Exact copies of the lines below, from the one with "Where should I" up to and including the one with "713x588 pixels. How", are what this calls for; leave out pictures.

* _Records for the task_
+++
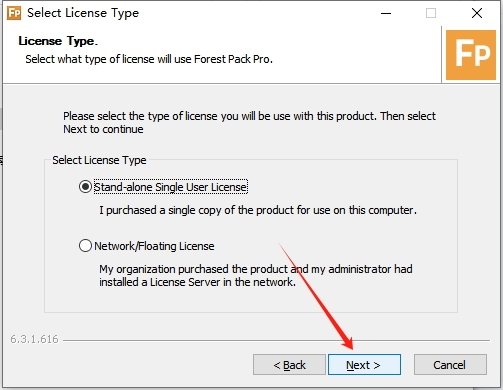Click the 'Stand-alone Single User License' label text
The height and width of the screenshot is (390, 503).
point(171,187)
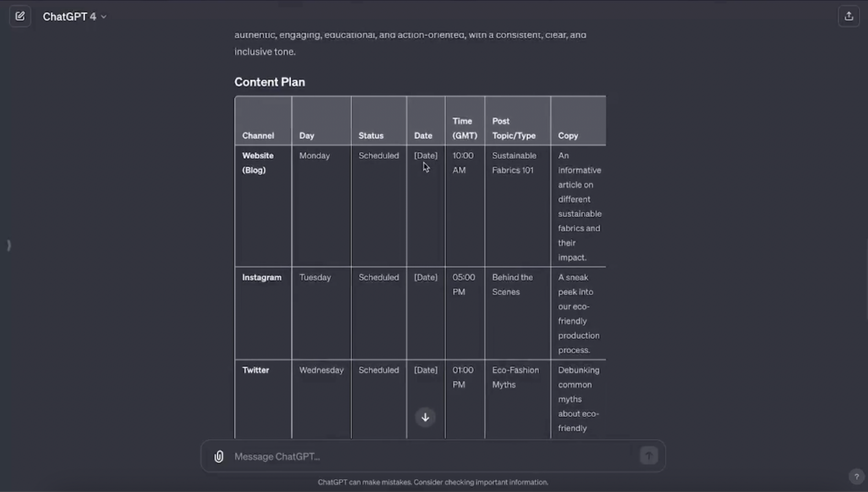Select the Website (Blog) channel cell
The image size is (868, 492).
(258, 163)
+++
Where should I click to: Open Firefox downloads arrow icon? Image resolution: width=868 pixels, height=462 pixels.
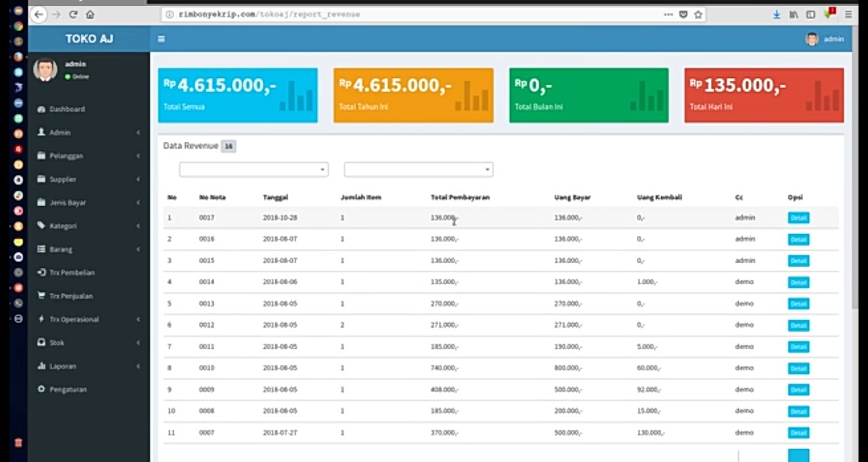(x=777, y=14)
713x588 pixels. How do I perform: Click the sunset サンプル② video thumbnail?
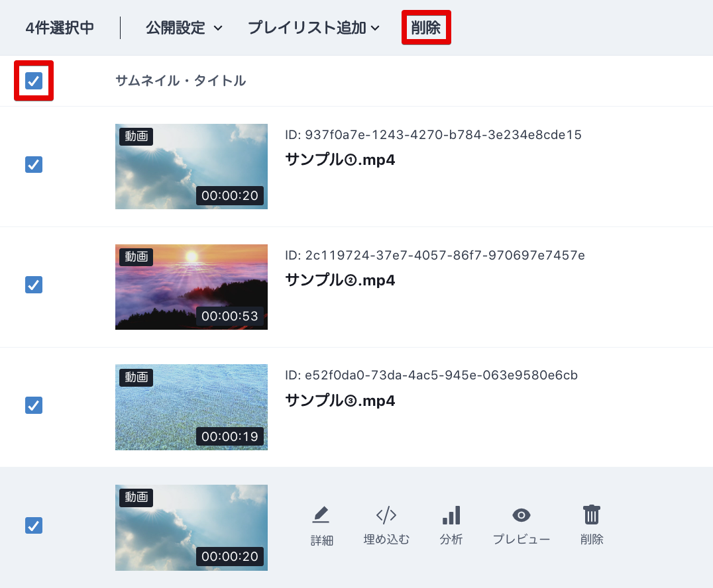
+++
* _Exercise result_
Where should I click to: Open Firefox downloads arrow icon? Image resolution: width=868 pixels, height=462 pixels.
(x=777, y=14)
713x588 pixels. How do I perform: Click the sunset サンプル② video thumbnail?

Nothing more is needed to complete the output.